Вздохнув, мисс Асфодель каким-то вялым шагом продолжила прогулку. Джозеф был ошеломлен и спрятал лицо в ладонях. Человек, который был для него дороже всех на свете, которому он желал только хорошего, - этот человек видел в нем едва ли не смертельного врага, поступившему по отношению к нему самым гадким образом.
Он услышал бой часов и поднялся. Ему необходимо присутствовать на работе в обычное время - пунктуальность всегда была сильной стороной его натуры.
По приходе в офис, он узнал от клерка, что мистер Сторк еще не вернулся; "босс" появился, пробыл некоторое время, после чего отправился к мистеру Левериджу на квартиру. Мистер Леверидж счел за лучшее, вздохнув, надеть шляпу и вернуться к себе домой.
По дороге он размышлял об унылом однообразии своего каждодневного завтрака: яиц с беконом, и о том, что было бы неплохо его разнообразить. Он был голоден; он покинул дом миссис Бейкер, оставив завтрак нетронутым; и теперь, когда он вернется, все будет холодным. А посему, он заглянул в лавку мистера Бокса, бакалейщика, чтобы купить банку сардин в масле.
– Не соблаговолите ли, сэр, перекинуться со мной парой слов в соседнем помещении, чтобы нам никто не помешал?
– поинтересовался бакалейщик, едва завидя его.
– У меня совершенно нет времени, - нервно ответил мистер Леверидж.
– Больше чем на пару слов я вас не задержу, - заверил его мистер Бокс и распахнул дверь. Иосифу ничего не оставалось, как последовать за ним.

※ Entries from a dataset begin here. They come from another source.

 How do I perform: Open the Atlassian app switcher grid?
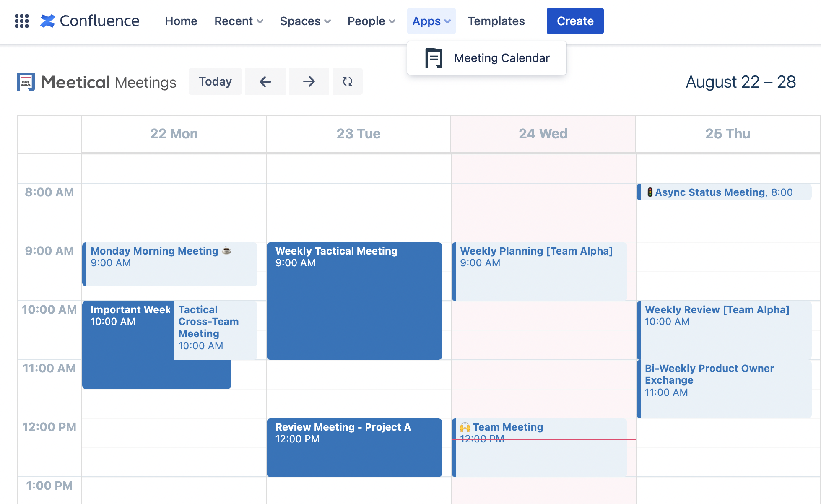pos(22,21)
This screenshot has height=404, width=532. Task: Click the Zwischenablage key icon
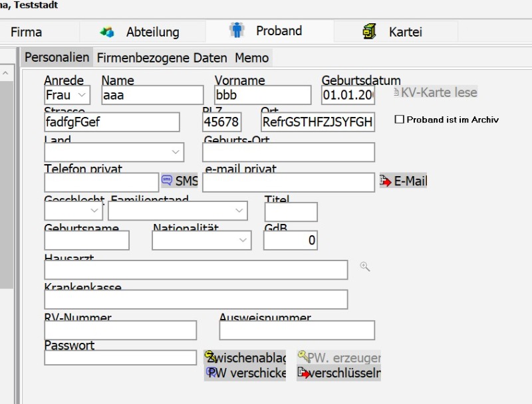click(x=209, y=356)
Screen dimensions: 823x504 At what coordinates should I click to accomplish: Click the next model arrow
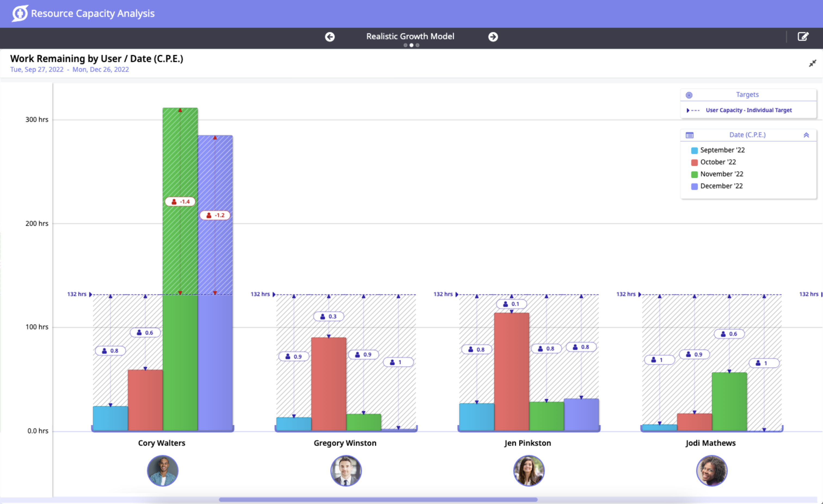click(x=493, y=37)
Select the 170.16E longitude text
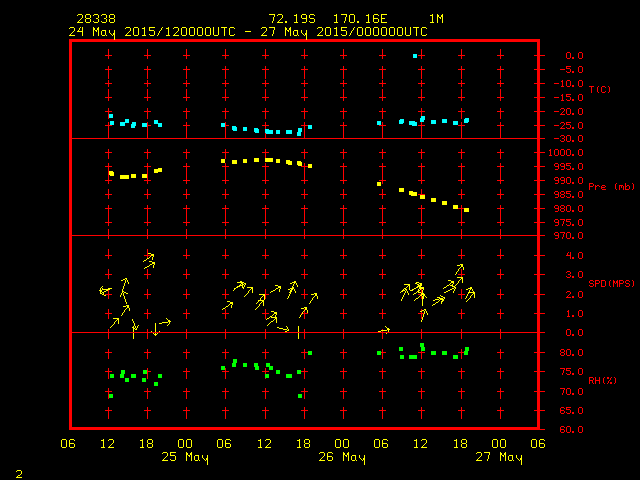 click(365, 19)

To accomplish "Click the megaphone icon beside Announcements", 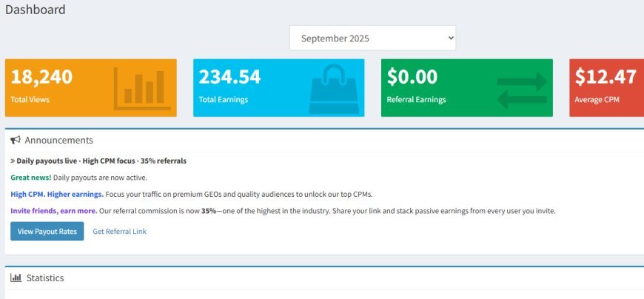I will pyautogui.click(x=16, y=140).
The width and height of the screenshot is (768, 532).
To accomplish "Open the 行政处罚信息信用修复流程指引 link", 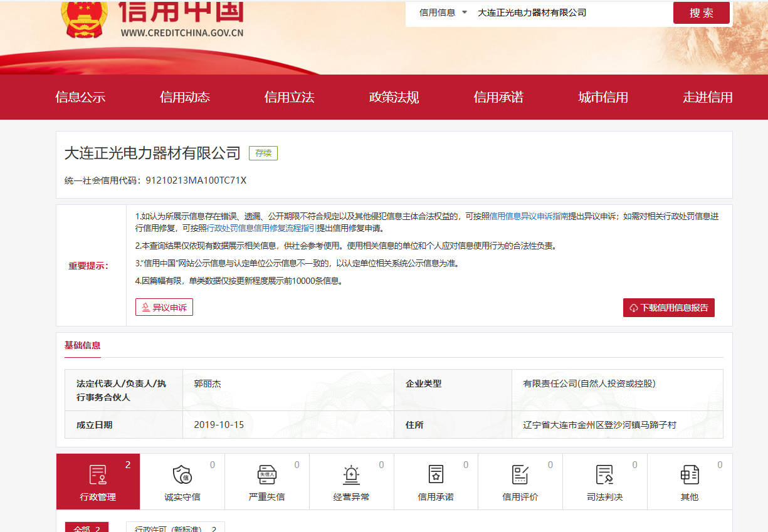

– Сэр, - сказал бакалейщик, прикрыв за собой дверь, - вы поступили по отношению ко мне крайне плохо. Вы лишили меня того, что я не отдал бы и за тысячу фунтов. Вы поместили меня в свою книгу. Как я теперь буду вести свое дело без своего внутреннего я, - без смекалки, без торговой сноровки, - просто не представляю. Вы отняли их у меня, и перенесли в свою книгу. Я обречен находиться в романе, в то время как хочу быть за прилавком. Возможно, по инерции мои дела еще будут идти какое-то время как прежде, но без моего внутреннего я это не может продолжаться долго. Вы принесли глубочайшее горе мне и моей семье - вы использовали меня, превратив в ничто.
Не в силах слушать, мистер Леверидж распахнул дверь, стрелой промчался через магазин и
Где его ожидала новая беда. Три джентльмена ожидали его на скамейке возле крыльца.
Увидев его, они поднялись.
– Знаю, знаю, что вы хотите объясниться, - вздохнул Джозеф.
– Но прошу вас о милости - не все вместе. По одному. Если вы все не против, то, господин викарий, поднимемся в мою маленькую святая святых, а остальных я выслушаю сразу после. Думаю, что запах бекона и яиц уже выветрился; я оставил окно открытым.
– Идемте, я последую за вами, - сказал викарий.
– Вопрос очень серьезный.
Они поднялись.
– Могу я предложить вам стул?
– Нет, спасибо, я привык говорить стоя; когда я сижу, мои слова не столь убедительны. Но, увы! боюсь, что мой дар исторгнут из меня. Сэр, сэр! Вы поместили меня в вашу книгу. Моя телесная оболочка может стоять перед вами, - или на половике, постеленном миссис Бейкер, как угодно, - но мой ораторский дар, - он исчез. Я, если можно так выразиться, подвергся ограблению, у меня украли все, что было во мне самого высокого, чистого, благородного, мое духовное я. Что теперь станет с моими проповедями? Может быть, я буду в состоянии соединить несколько текстов в один, но это - всего лишь механическая работа. Я работал над каждым словом, я плел искусную сеть витиеватого красноречия, чтобы быть убедительным. И вот теперь я - ничто. Я, викарий Саунтона, превратился в древо неплодоносящее; мне никогда больше не произносить проповедей с кафедры с прежним пылом и живостью. Я мог бы продвинуться в церковной иерархии, но теперь... Несчастный молодой человек, вы писали о других, но почему вы выбрали в качестве персонажа меня? Я знаю со всей определенностью, вы использовали меня, превратив в ничто.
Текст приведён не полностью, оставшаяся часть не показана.